About this task
The output should be every line below that includes the word "Kakaw".

[Pixel coordinate grounding data]
▶

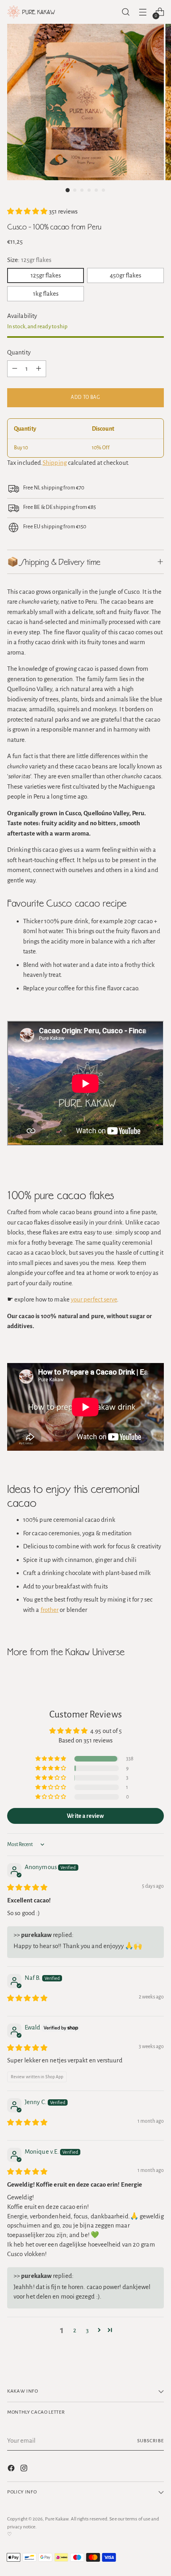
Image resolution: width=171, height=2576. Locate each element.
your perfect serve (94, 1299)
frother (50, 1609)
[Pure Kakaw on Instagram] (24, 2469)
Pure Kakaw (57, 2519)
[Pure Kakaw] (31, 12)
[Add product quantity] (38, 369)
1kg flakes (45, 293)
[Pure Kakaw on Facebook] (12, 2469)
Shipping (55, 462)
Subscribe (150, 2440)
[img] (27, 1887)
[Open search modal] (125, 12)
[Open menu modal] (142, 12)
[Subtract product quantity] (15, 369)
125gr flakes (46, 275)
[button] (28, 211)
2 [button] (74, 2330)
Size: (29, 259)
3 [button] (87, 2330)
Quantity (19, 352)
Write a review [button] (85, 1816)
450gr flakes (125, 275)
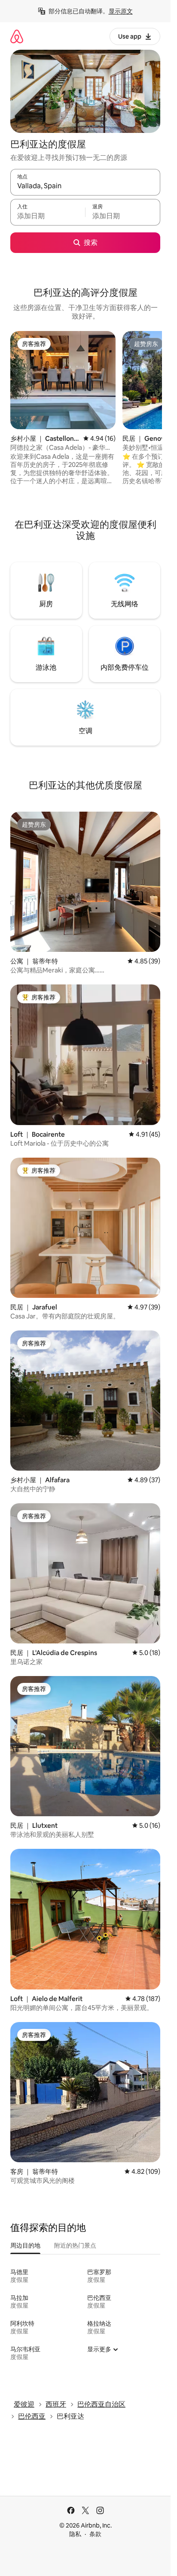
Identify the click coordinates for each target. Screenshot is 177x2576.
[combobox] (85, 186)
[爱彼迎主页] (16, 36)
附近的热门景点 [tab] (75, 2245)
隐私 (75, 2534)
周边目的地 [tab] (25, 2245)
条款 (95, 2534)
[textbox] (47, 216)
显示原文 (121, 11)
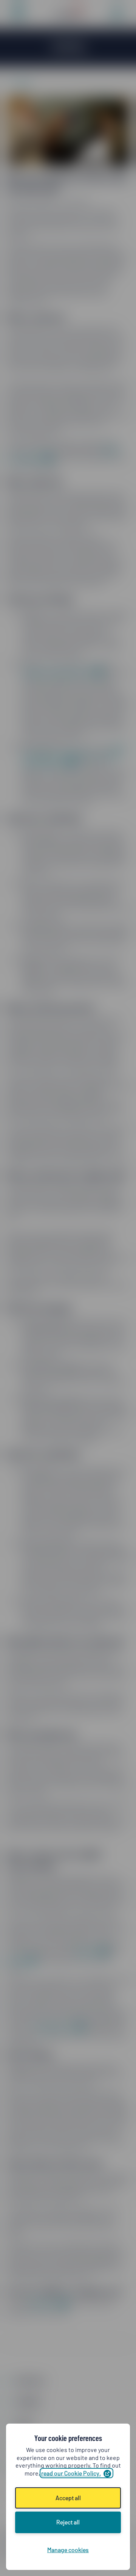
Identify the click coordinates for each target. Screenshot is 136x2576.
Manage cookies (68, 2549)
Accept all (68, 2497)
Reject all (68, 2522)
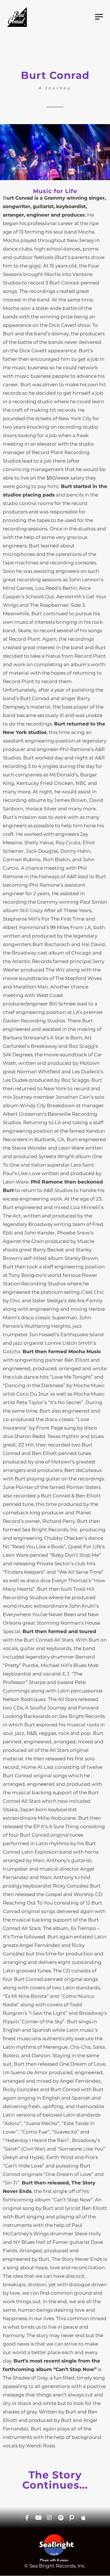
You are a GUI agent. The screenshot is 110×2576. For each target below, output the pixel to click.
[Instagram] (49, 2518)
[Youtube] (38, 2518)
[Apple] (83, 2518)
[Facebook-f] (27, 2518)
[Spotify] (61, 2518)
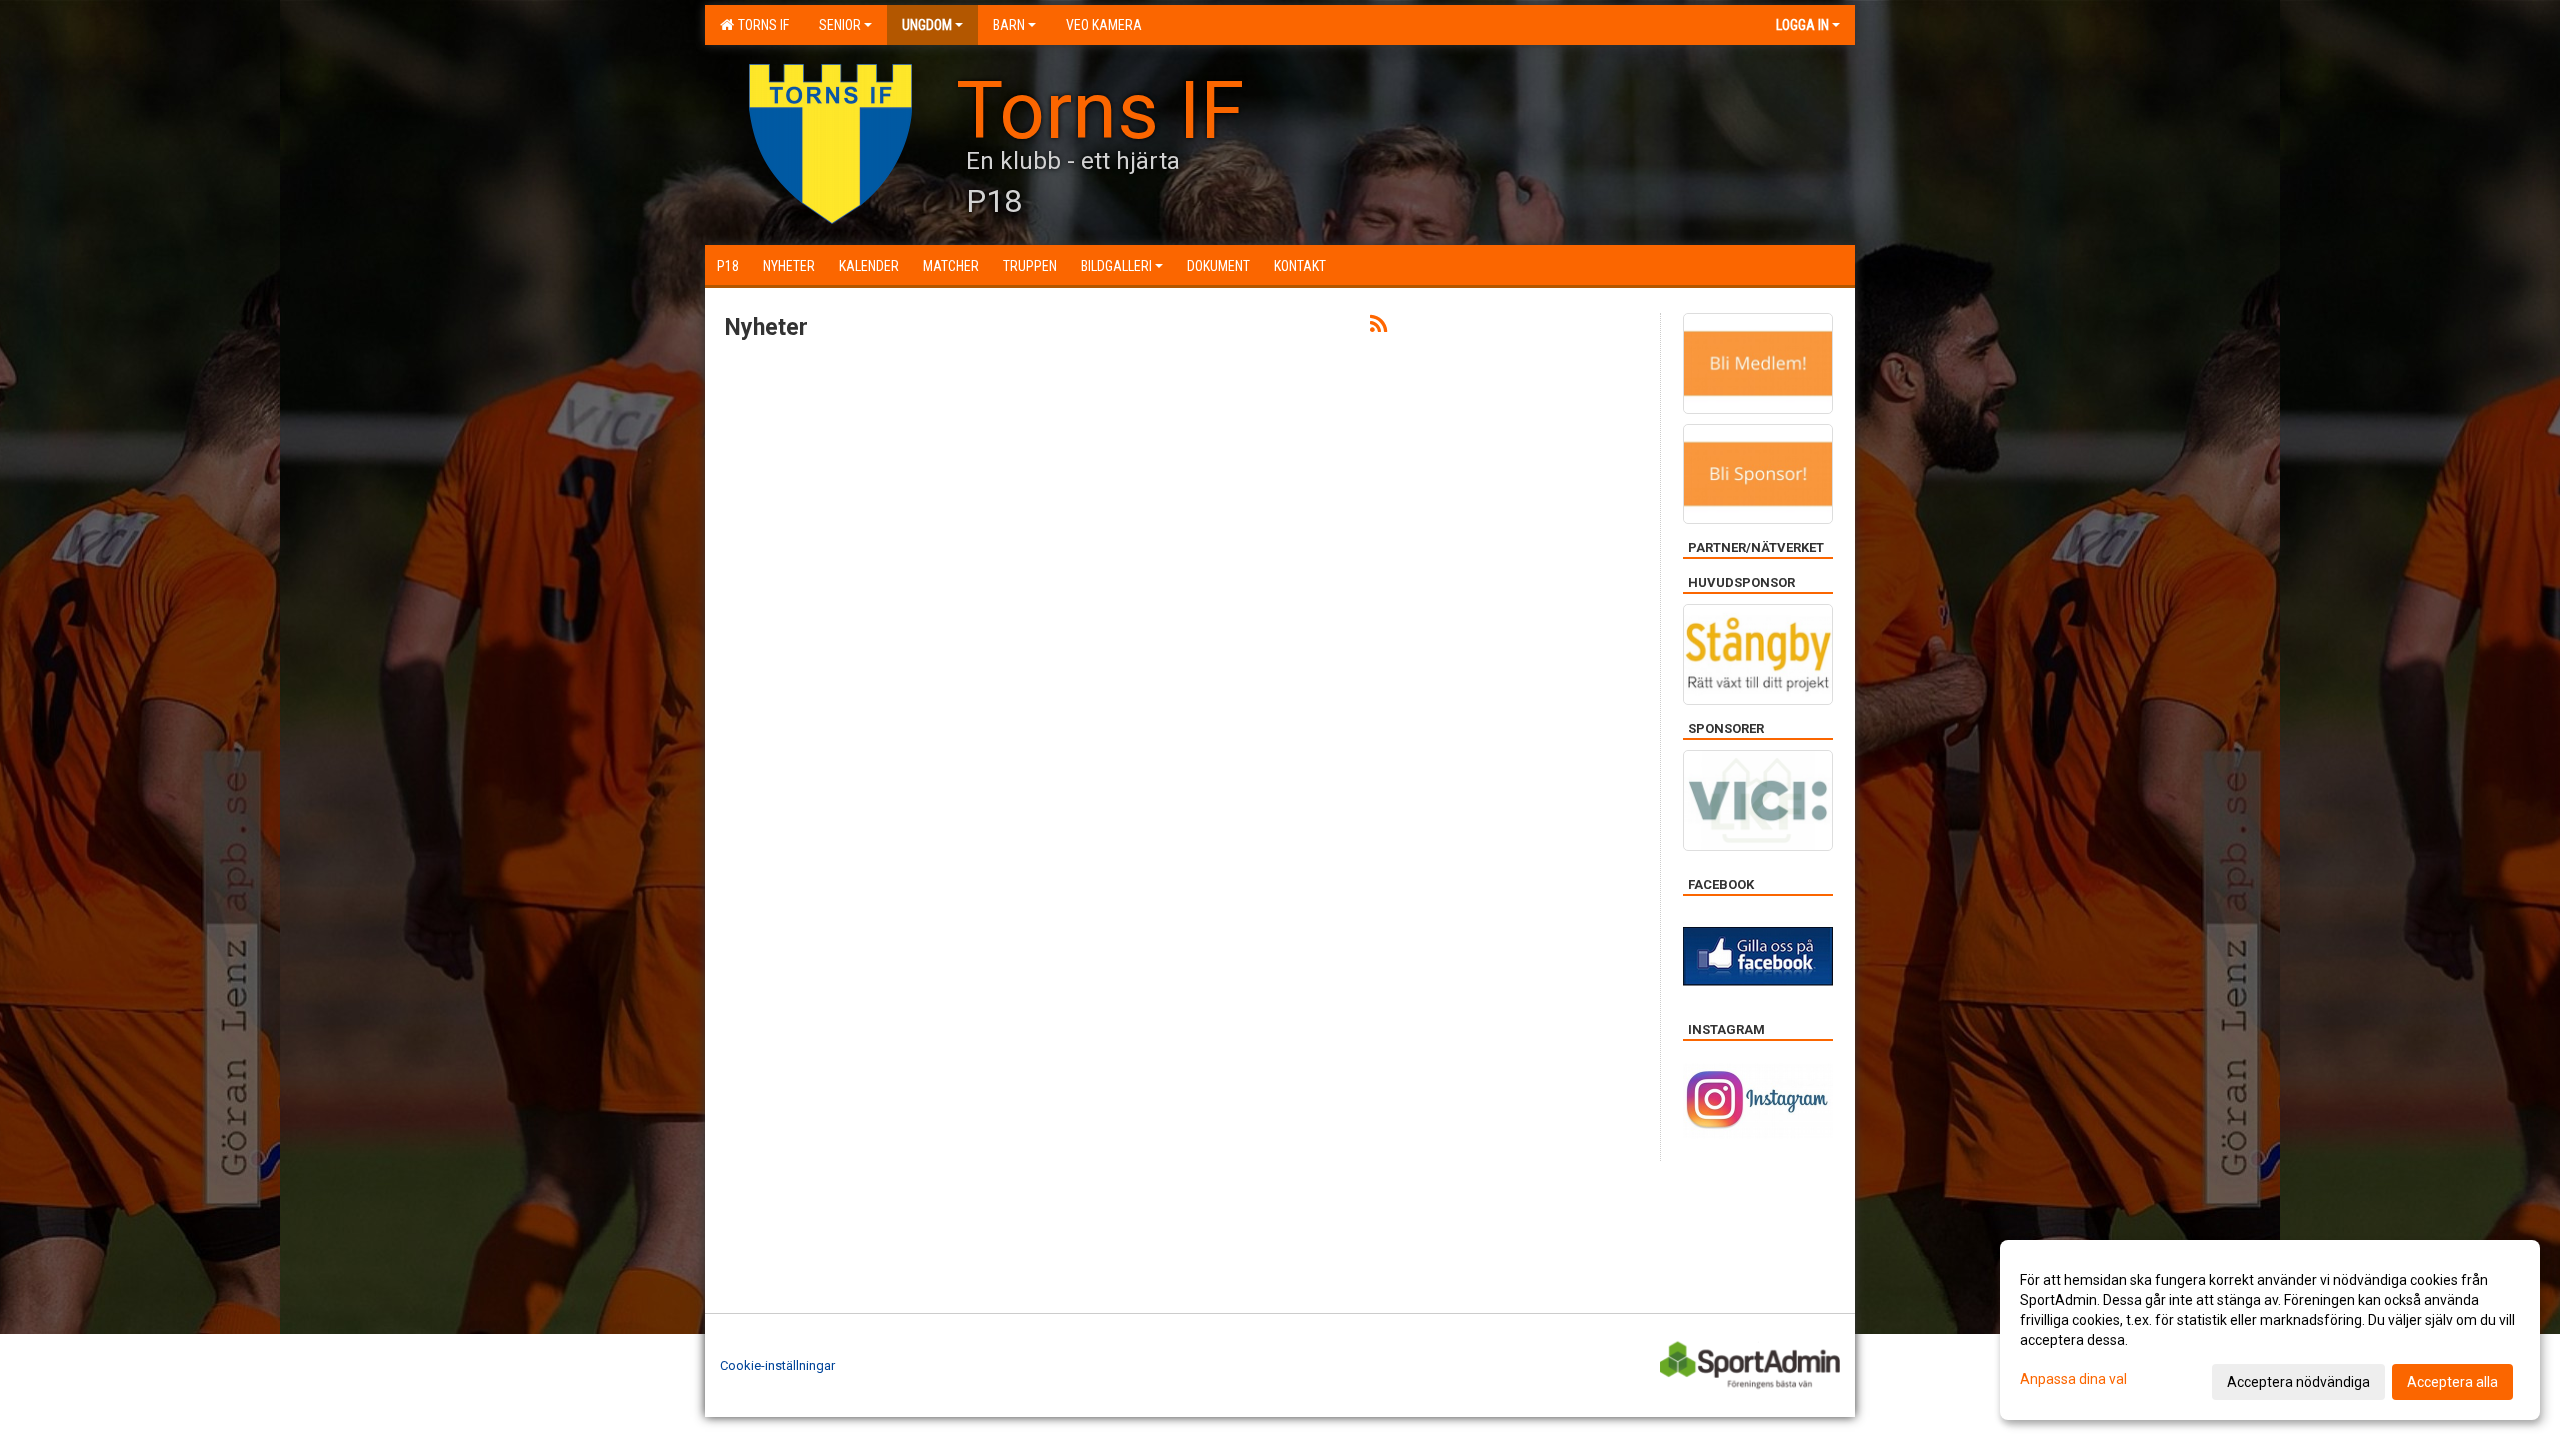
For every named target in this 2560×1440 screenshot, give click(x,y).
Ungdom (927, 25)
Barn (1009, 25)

◀

Result of this task
[Pure Kakaw on Instagram] (24, 2469)
Pure Kakaw (57, 2519)
[Pure Kakaw] (31, 12)
[Pure Kakaw on Facebook] (12, 2469)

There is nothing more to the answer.